System Overview
Overarching Goal
Our team set out to make an exciting air-hockey playing robot that effectively defends against a human player.
We settled on this idea after a lot of group brainstorming. We wanted to work on something with significant mechanical, software, and electrical complexity to fulfill the learning goals of each team member. Collectively, we also wanted to create something that looked cool and/or involved complex biomechanical-style motions. This led to us exploring ideas at the intersection of art and robotics, as well as the intersection of biomechanics and robotics. One idea which generated a lot of excitement was creating a table tennis robot, but we quickly realized that this might be over-scoped for a six-week project. After some more brainstorming, we realized that an air hockey robot might be a reasonable simplification of a table tennis robot that we would still be excited to work on. While a table tennis player should be able to move their paddle in six degrees of freedom, air hockey only requires two degrees of freedom—translation in the width and length dimensions of the table. It is also much easier to predict the movement of an air hockey puck than a table tennis ball since the motion is not affected by spin. After discussing this with the teaching team and receiving positive feedback, we decided to settle on creating an air hockey robot for our project.
Our goal for our air hockey robot was that it would be able to successfully play offense and defense against a beginner human player and beat them in a game of air hockey.

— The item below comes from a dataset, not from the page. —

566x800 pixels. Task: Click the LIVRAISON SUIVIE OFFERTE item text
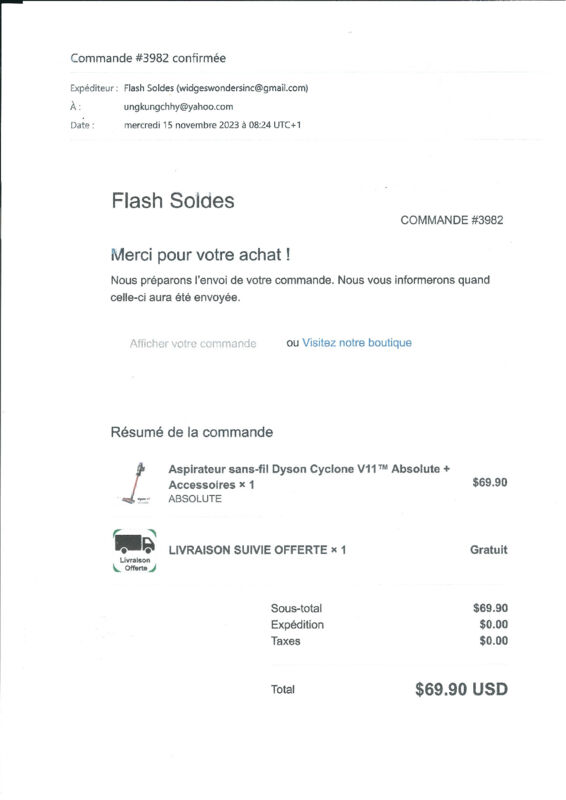click(257, 550)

Though our goal was to create a robot that could play air hockey both offensively and defensively, we needed to have a fall back option in case we ran into challenges, as almost always happens in engineering projects. We decided that having a robot that could play defense well in one axis would be a good milestone and would still represent a completed project.
To bridge the gap between our minimum viable product and our stretch goal, we determined that we would add limited two axis motion to our minimum viable product, such that the robot could play defense well but also move in a second axis to hit a puck that had gotten stuck on the robot’s side of the board. This would not require the same speeds, control, and puck motion prediction in the second axis of motion that full offense would require.